Climate change factors such as elevated atmospheric carbon dioxide (CO2) and ozone (O3) can exert significant impacts on soil microbes and the ecosystem level processes they mediate. However, the underlying mechanisms by which soil microbes respond to these environmental changes remain poorly understood. The prevailing hypothesis, which states that CO2- or O3-induced changes in carbon (C) availability dominate microbial responses, is primarily based on results from nitrogen (N)-limiting forests and grasslands. It remains largely unexplored how soil microbes respond to elevated CO2 and O3 in N-rich or N-aggrading systems, which severely hinders our ability to predict the long-term soil C dynamics in agroecosystems. Using a long-term field study conducted in a no-till wheat-soybean rotation system with open-top chambers, we showed that elevated CO2 but not O3 had a potent influence on soil microbes. Elevated CO2 (1.5×ambient) significantly increased, while O3 (1.4×ambient) reduced, aboveground (and presumably belowground) plant residue C and N inputs to soil. However, only elevated CO2 significantly affected soil microbial biomass, activities (namely heterotrophic respiration) and community composition. The enhancement of microbial biomass and activities by elevated CO2 largely occurred in the third and fourth years of the experiment and coincided with increased soil N availability, likely due to CO2-stimulation of symbiotic N2 fixation in soybean. Fungal biomass and the fungi∶bacteria ratio decreased under both ambient and elevated CO2 by the third year and also coincided with increased soil N availability; but they were significantly higher under elevated than ambient CO2. These results suggest that more attention should be directed towards assessing the impact of N availability on microbial activities and decomposition in projections of soil organic C balance in N-rich systems under future CO2 scenarios.

Introduction

Soil microbes critically affect plant and ecosystem responses to climate change by modulating organic C decomposition and nutrient availability for plants. Experimental evidence accumulated over the last several decades has clearly shown that climate change factors such as CO2 enrichment in the atmosphere can significantly alter plant growth [1], [2] and the availability of organic C, N and cation nutrients for microbes [3], [4], [5]. Ozone is a greenhouse gas with demonstrated inhibitory effects on plant growth and resource allocation belowground [6], [7]. Although less well-studied, O3 is considered to have an impact on soil microbial processes [6]. Alterations in soil microbes can, in turn, profoundly influence soil C processes and the long-term potential of terrestrial ecosystems as a C sink to mitigate anthropogenic sources of atmospheric CO2. However, predicting what these changes will be is hampered by our limited understanding of the underlying mechanisms by which soil microbes respond to altered resource availability.

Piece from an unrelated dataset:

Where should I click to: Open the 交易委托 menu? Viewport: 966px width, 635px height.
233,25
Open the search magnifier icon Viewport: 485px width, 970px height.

The current prevailing hypothesis, building on the assumption that soil microbes are generally C limited [8], predicts that elevated CO2 increases soil microbial biomass and activities due to enhanced soil C availability [9], [10], [11], whereas O3 reduces them due to lower C allocation belowground [6], [12], [13]. This broad hypothesis has been extensively tested over the past two decades for CO2 but less so with O3 [4], [10], [12], [13], [14], [15], [16]. Though C availability to microbes has been commonly reported to increase under elevated CO2 [5], [17], [18] and to decrease under elevated O3 [6], [13], [19], results of soil microbial responses to elevated CO2 and O3 have been inconsistent [6], [11], [20], [21]. In a meta-analysis study, de Graaff et al. (2006) found that elevated CO2 increased microbial biomass C and microbial respiration by 7.7% and 17.1%, respectively, across 40 studies that mainly included herbaceous species. In the meantime, Hu et al. (2006) reviewed 135 studies examining elevated CO2 effects on a suite of soil microbial parameters such as microbial biomass and respiration and found that microbial biomass C and microbial respiration increased under elevated CO2 in 19 of 40 studies and 20 of 38 studies, respectively, but remained unchanged or even decreased in the remainder. Despite considerable efforts in the past two decades, there is a lack of conceptual understanding of why and how these inconsistencies in CO2 and O3 effects on microbes occur.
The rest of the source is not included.